What is expected:
Answer these questions using the passage on transportation funding below.
1. Before the downturn, which companies were the largest customers of almost all of the Class I railroads?
2. What source of money does the writer favor for investments in transit and bike/ped?
3. Which transit project does the writer call a perfect example?

Text passage:

»»

As for freight rail, the industry has done a fantastic job of working with shippers and the trucking industry to bring about greater use of intermodal. At least before the downturn I know trucking companies, and not coal or the autos, were the largest customers of almost all of the Class I rails in the country. Sure we can do more because this is an investment that we as a nation need to make to support interstate commerce, yet the source of those dollars should come from the general fund, not the federal Highway Trust Fund.
Indeed, I support increased investment in transit, bike/ped, and other forms of transportation, but feel that the right place for those investments is from the general fund - not off the backs of drivers. Now some will argue that this investment benefits drivers - however, look at hard data from programs like CMAQ and you will find out that is not always the case. Sure we can do a lot to improve how we prioritize investment, but the same could hold true for transit agencies as well (light rail in Charlotte is a perfect example). There are a great number of transit investments that are nothing more than monuments to an elected official just like a great number of highway projects. I just wish that there would be some intellectual honesty about how much money something like a high speed rail line between LA and Vegas really would waste instead of this blind agreement with its prefection simply because it isn’t a highway project.

««

A run of records:

»»

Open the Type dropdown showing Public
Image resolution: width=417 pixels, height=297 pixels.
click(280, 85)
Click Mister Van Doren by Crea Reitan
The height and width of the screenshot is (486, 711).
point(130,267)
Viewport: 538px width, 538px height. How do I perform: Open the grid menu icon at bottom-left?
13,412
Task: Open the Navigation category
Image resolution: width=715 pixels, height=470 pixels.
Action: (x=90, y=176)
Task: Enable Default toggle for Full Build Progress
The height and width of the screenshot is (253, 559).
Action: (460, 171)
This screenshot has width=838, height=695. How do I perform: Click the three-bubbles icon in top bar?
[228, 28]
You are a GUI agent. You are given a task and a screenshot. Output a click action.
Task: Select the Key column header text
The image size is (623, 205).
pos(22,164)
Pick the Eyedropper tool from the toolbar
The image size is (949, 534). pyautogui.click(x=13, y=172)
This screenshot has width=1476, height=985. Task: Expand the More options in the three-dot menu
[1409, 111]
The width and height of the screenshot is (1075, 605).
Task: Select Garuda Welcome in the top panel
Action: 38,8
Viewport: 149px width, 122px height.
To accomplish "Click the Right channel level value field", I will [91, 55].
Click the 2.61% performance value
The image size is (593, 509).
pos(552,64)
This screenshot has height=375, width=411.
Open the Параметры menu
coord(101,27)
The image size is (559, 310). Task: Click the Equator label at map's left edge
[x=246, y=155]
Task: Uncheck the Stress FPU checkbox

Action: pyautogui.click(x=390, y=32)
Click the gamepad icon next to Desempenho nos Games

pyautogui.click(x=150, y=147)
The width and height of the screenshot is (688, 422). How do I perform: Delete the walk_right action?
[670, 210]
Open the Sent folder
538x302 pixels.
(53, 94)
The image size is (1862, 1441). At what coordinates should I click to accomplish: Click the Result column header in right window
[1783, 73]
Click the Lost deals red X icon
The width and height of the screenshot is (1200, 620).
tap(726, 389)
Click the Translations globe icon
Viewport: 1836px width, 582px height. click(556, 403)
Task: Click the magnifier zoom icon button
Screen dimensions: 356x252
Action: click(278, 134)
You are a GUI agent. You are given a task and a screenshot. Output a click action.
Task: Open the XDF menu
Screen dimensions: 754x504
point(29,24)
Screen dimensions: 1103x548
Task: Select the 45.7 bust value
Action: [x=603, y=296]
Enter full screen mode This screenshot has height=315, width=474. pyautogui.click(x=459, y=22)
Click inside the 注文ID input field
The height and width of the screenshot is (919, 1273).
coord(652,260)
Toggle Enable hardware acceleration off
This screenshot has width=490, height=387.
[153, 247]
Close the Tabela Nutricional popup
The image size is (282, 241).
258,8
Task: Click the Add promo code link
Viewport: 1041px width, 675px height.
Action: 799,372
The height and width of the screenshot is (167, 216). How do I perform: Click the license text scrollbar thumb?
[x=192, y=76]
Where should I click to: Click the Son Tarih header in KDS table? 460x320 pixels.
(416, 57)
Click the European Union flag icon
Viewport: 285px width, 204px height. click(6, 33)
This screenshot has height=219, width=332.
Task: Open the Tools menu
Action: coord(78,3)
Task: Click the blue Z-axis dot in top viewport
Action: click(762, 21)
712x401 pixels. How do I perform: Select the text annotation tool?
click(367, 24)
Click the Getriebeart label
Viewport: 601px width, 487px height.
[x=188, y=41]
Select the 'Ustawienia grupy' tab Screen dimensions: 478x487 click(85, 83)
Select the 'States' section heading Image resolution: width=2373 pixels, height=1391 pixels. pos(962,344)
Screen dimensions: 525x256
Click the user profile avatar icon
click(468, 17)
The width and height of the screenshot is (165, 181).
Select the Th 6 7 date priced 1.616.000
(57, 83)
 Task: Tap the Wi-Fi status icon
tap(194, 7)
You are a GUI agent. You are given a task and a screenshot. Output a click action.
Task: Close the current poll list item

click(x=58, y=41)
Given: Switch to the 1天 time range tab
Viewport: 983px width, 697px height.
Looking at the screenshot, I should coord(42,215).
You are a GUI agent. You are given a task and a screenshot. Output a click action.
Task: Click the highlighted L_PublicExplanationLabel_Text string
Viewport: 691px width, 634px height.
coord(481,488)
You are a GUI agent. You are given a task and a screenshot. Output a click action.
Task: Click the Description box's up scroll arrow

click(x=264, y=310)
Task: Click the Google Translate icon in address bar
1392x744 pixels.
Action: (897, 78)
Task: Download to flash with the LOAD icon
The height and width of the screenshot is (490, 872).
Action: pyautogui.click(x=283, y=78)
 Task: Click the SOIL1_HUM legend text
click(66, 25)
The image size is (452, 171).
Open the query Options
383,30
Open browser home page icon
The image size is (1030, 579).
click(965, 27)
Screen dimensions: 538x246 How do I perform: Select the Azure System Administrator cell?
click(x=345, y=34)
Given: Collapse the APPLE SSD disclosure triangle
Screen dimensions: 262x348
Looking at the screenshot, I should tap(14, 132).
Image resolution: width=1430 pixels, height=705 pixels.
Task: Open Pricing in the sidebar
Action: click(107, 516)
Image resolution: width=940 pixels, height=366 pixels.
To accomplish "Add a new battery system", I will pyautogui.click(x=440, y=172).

««

Task answer:
1. Trucking companies.
2. The general fund.
3. Light rail in Charlotte.